Material shown |
»»

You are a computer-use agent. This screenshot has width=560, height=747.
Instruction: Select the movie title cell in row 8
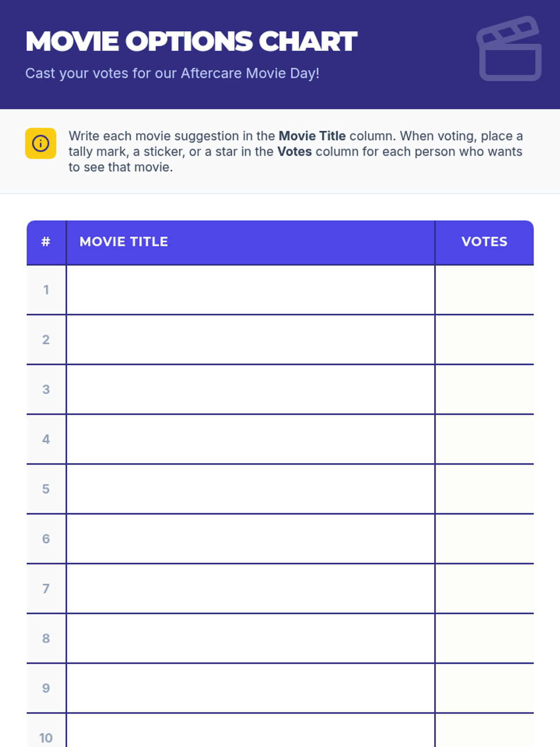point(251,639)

««
»»

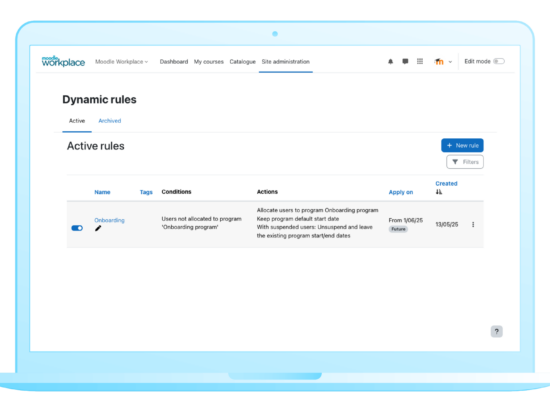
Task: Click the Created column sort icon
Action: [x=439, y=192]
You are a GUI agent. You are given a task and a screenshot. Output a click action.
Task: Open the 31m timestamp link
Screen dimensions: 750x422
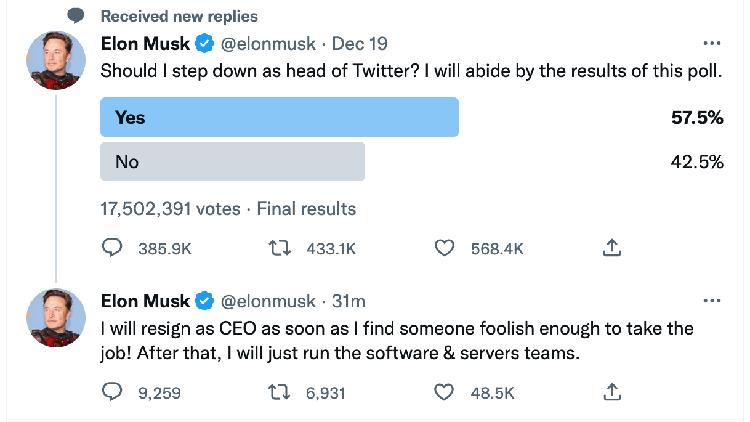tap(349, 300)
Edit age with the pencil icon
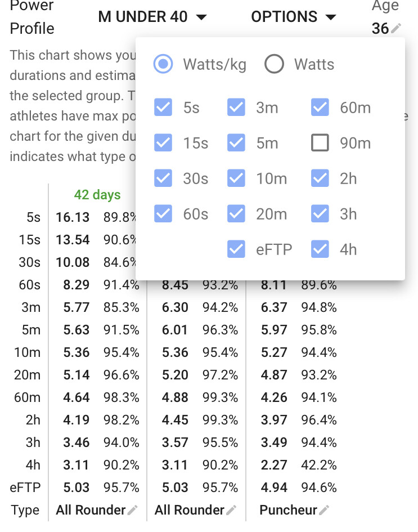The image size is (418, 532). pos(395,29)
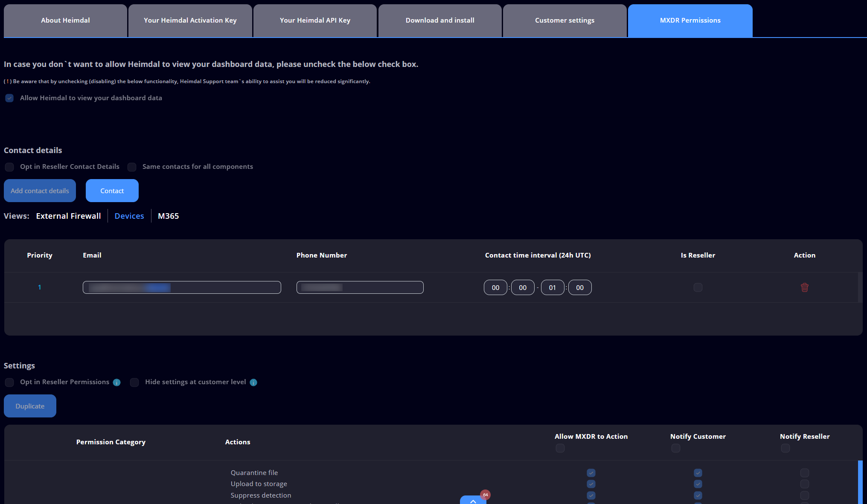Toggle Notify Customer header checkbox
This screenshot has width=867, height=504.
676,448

««

Work instructions | The lines above that include "agent" should each be listed.

Reply |
You are a computer-use agent. This screenshot has width=560, height=747.
You are a GUI agent. You are given a task and a screenshot. Output a click action.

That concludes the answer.